Höhepunkt und Abschluss des Forums bestanden sicherlich in der vom brasilianischen VDI-Präsidenten Christian Müller moderierten Podiumsdiskussion über die Zukunft der Elektromobilität in Deutschland und in Brasilien. Entsprechend vielfältig waren die behandelten Themen: Was unterscheidet beide Länder hinsichtlich Ausgangspunkten, Entwicklungsständen, Erfolgen und Fortschritten in der Elektromobilität? Benötigt ein augenscheinlich nahezu energieautonomes Land wie Brasilien diese überhaupt? Wie manifestieren sich Machtkonzentrationen in den Technologiefeldern Elektromobilität auf der einen und den konventionellen Antrieben mit Verbrennungsmotoren auf der anderen Seite und in welchem Ausmaß nehmen Interessensgruppen Einfluss auf die Politik? Kontrovers wurden insbesondere Sicherheits- und Akzeptanzfragen sowie die Sicherheitsforschung im Allgemeinen diskutiert, nicht zuletzt dahingehend, wie man die konträren Anforderungen an die Mobilität brasilianischer Commuter in den Megacities mit denen des Überlandverkehrs in Einklang bringen könne.

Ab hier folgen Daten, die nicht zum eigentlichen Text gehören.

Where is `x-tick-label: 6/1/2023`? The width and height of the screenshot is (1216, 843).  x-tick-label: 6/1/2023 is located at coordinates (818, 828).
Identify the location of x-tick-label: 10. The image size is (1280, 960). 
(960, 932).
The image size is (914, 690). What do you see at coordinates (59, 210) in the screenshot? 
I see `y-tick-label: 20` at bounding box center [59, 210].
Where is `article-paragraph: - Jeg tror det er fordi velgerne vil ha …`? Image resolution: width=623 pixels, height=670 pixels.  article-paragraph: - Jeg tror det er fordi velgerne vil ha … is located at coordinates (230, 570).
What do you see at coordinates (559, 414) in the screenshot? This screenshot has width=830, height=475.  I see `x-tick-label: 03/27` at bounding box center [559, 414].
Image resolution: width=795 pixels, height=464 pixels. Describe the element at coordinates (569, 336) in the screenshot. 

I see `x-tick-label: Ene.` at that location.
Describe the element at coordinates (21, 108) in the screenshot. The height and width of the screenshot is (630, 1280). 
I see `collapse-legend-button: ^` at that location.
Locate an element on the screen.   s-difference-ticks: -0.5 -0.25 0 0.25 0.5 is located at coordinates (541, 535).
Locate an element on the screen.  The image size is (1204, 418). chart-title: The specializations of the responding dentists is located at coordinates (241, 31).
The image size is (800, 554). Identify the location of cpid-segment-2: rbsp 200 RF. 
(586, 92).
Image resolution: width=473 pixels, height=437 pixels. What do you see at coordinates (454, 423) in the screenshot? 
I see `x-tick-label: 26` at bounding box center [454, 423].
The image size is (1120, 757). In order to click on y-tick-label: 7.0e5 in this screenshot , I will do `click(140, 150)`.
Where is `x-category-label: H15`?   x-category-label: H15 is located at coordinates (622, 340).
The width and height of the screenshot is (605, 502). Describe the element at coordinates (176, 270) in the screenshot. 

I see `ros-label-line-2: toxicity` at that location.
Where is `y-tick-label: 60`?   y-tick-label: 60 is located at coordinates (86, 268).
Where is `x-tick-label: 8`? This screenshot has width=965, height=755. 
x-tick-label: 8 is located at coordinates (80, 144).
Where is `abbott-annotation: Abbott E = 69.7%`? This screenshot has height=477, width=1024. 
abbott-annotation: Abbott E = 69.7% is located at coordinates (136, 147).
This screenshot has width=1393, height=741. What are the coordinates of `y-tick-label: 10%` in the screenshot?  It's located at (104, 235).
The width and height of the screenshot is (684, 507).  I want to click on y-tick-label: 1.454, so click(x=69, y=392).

Breiter Konsens bestand schlussendlich dahingehend, dass sich die aktuell laufenden Diskussionen über die Elektromobilität nicht in unendlich weiten Zukunftsszenarien verlieren dürften, sondern man sich vielmehr auf das bereits heute Machbare konzentrieren solle: Etwa könnten brasilianischen Großstädte über Carsharing die Einführung elektrisch angetriebener Fahrzeuge vorantreiben, freilich ohne die Vernachlässigung landestypischer Sicherheitsaspekte. Die zentrale Erkenntnis des Forums, und darin waren sich Diskussionsteilnehmer und Zuhörer einig, bestand jedoch darin, dass die deutsche und die brasilianische Industrie gemeinsam mit den Hochschulen beider Länder die Forschung in diesem Bereich weiter voranzutreiben haben. Unvoreingenommenheit, Kreativität und interdisziplinäre Herangehensweise auf der einen und die Umsetzungskompetenz auf der anderen Seite seien noch stärker zusammenzuführen um die Innovationslücke zu schließen. Als erster Schritt in diese Richtung ist eine Neuauflage der Veranstaltung im kommenden Jahr geplant, diesmal unter noch stärkerer Beteiligung sowohl der deutschen als auch der brasilianischen Automobilindustrie. Das zweite Elektromobilitätsforum Ingolstadt-Brasilien wird voraussichtlich Ende 2014 in Ingolstadt stattfinden.